JINO KURIAKOSE, INDIVIDUALLY AND ON BEHALF OF ALL OTHERS SIMILARLY SITUATED, PLAINTIFF,
v.
FEDERAL HOME LOAN MORTGAGE COMPANY, RICHARD SYRON, PATRICIA L. COOK, AND ANTHONY S. PISZEL, DEFENDANTS.



The opinion of the court was delivered by: John F. Keenan, United States District Judge

Opinion & Order

BACKGROUND

This proposed securities class action is brought on behalf of all persons who purchased the common stock of the Federal Home Loan Mortgage Company ("Freddie Mac") from November 21, 2007 through August 5, 2008 (the "class period"). Freddie Mac is the shareholder-owned corporation chartered by Congress to provide stability in the secondary market for residential mortgages, increase the liquidity of mortgage investments, and improve the distribution of investment capital available for residential mortgage financing. See 12 U.S.C. § 1451 Note. In September 2008, the company was placed into conservatorship by the Federal Housing Finance Agency.

The complaint in this action, filed on August 15, 2008, asserts that Freddie Mac and several of its directors and/or officers violated § 10(b) and § 20(a) of the Securities Exchange Act of 1934 (the "Exchange Act"), and Rule 10b-5 promulgated thereunder, by allegedly misrepresenting to investors the soundness of the company's mortgage portfolio, its underwriting standards, and the sufficiency of its capital.*fn1

(Compl. ¶¶ 3-4, 75-85).

On August 18, 2008, notice of this action was published on Globe Newswire informing members of the proposed class of their ability to move within sixty days to serve as lead plaintiff, pursuant to the Private Securities Litigation Reform Act of 1995 ("PSLRA" or "the Act"), 15 U.S.C. § 78u(4)(a)(3)(A)(i). The sixty-day period in which class members could move to be appointed as lead plaintiff expired on October 17, 2008.

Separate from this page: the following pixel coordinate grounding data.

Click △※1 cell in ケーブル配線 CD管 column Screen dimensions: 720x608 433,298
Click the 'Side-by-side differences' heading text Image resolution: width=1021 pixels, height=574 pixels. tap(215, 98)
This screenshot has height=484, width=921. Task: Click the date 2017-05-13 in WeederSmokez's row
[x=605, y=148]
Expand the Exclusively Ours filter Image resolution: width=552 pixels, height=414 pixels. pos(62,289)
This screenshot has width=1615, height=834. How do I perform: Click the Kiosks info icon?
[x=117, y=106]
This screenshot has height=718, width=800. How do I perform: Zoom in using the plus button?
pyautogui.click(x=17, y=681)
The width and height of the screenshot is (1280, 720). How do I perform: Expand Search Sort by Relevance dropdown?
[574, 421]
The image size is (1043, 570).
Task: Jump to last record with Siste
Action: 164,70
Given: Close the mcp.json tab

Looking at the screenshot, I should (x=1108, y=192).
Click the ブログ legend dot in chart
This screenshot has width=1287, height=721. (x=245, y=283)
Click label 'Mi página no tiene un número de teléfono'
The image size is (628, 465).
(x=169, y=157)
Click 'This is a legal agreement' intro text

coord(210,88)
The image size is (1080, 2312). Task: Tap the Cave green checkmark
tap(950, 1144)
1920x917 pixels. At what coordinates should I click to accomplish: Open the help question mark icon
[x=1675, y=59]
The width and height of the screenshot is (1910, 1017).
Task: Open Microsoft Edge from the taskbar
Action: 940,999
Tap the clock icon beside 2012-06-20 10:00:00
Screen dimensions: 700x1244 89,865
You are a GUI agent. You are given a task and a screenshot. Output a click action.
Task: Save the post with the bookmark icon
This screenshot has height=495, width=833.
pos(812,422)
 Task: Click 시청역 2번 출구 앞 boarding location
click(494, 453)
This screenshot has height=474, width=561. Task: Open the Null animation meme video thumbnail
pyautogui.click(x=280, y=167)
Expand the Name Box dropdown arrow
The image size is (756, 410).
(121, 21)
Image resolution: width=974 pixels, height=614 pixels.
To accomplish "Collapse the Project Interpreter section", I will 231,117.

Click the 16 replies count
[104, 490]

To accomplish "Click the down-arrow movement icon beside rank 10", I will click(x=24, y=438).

Presently before the Court are the timely motions of three pension funds that invested in Freddie Mac common stock during the class period: (1) the City of Austin Police Retirement System ("Austin Police"); (2) Central States, Southeast and Southwest Areas Pension Fund ("Central States"); (3) Richard H. Moore ("Treasurer Moore"), as Treasurer of the State of North Carolina and as the "Sole Trustee" of the North Carolina Retirement Systems ("NCRS"). Each also moves to have its attorney designated as lead counsel, pursuant to 15 U.S.C. § 78u-(4)(a)(3)(B)(v).*fn2

The prospective lead plaintiffs provide the following information about themselves:

Austin Police is a public pension fund that provides pension retirement and disability benefits to active and retired police officers and beneficiaries. (Austin Police Mem. at 2) It currently has approximately 2000 members. As of December 31, 2007, its total assets were valued at over $515 million. (Id.) During the class period, Austin Police spent $2.11 million to acquire 122,700 shares of Freddie Mac common stock. (Id.) It claims to have suffered losses of about $1.77 million, based on either a first-in, first-out ("FIFO") analysis or a last-in, first-out ("LIFO") analysis. (Id.) If appointed as lead plaintiff, Austin Police moves to have the law firm of Berman, Devalerio, Pease, Tabacco, Burt & Pucillo ("Berman DeValerio") appointed as lead counsel and Roy Jacobs & Associates as local counsel. (Id. at 8-10; 1st Block Decl., Exh. D (Profile of Berman DeValerio)).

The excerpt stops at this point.